Where most modern writing trends toward the sympathetic antagonist - villains with childhood trauma, misunderstood goals, or a dark mirror of the hero - the license to evil character rejects all of that. They are self-authorising. Their reasons are their own, and often those reasons boil down to:

  • Because they want to.
  • Because it’s fun.
  • Because the story needs a villain and they’re happy to do the job.

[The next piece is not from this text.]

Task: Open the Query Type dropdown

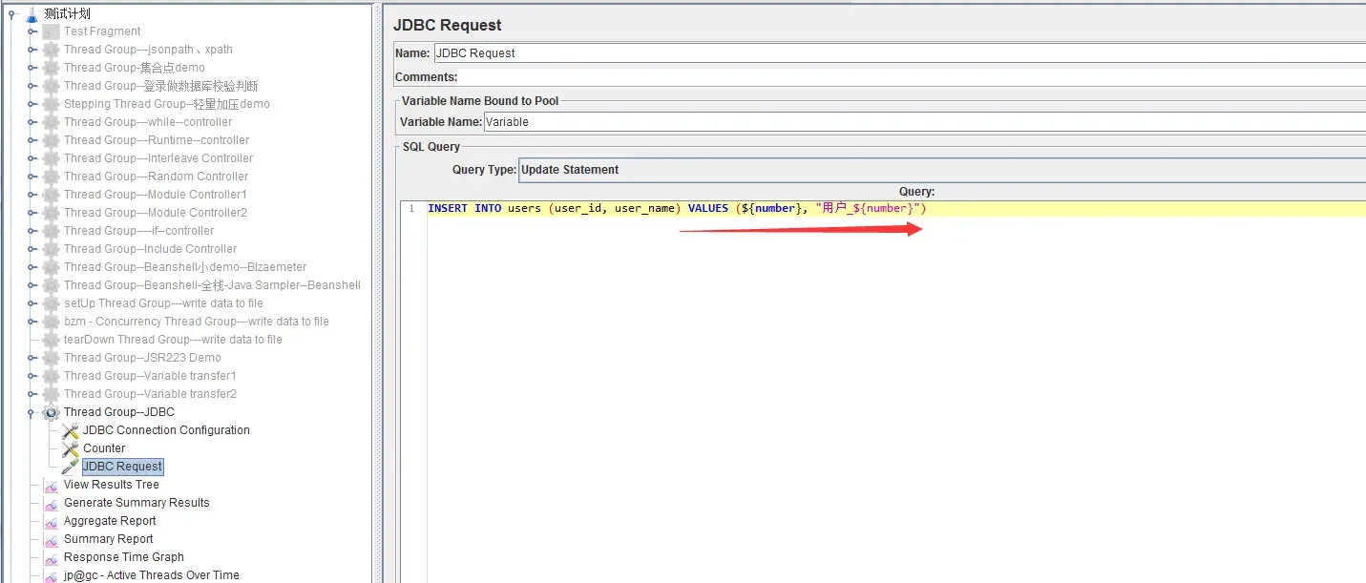Action: pyautogui.click(x=941, y=170)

This is villainy as vocation. Some people get a driver’s license; these characters got one for cruelty, chaos, and domination.

Traits

Such characters are typically:

  • Unrepentant: They know they’re evil, and they embrace it.
  • Unmotivated by trauma: No flashbacks required, no “but he was bullied once in fifth grade.”
  • Efficient: Villainy is not a hobby. It’s their brand.
  • Narratively clean: Their presence creates stakes without needing a seminar on systemic oppression.

Examples

  • Ursula in the original Little Mermaid - a witch whose ambition was power and malice, not sympathy.
  • The Joker in many incarnations - especially when portrayed as a chaos elemental rather than a victim of chemicals or society.
  • Skeletor, whose entire job description is “be evil, loudly.”
  • Countless Saturday morning cartoon villains, many of whom wake up in the morning, eat breakfast, and get back to ruining lives for no discernible reason.

Narrative Function

The license to evil antagonist provides clarity. They reintroduce fear, stakes, and unpredictability by not needing elaborate moral justification. In a cultural moment saturated with “villain origin stories” and “everyone is the hero of their own tale,” these characters stand out as reminders that sometimes, yes, people can just be cruel.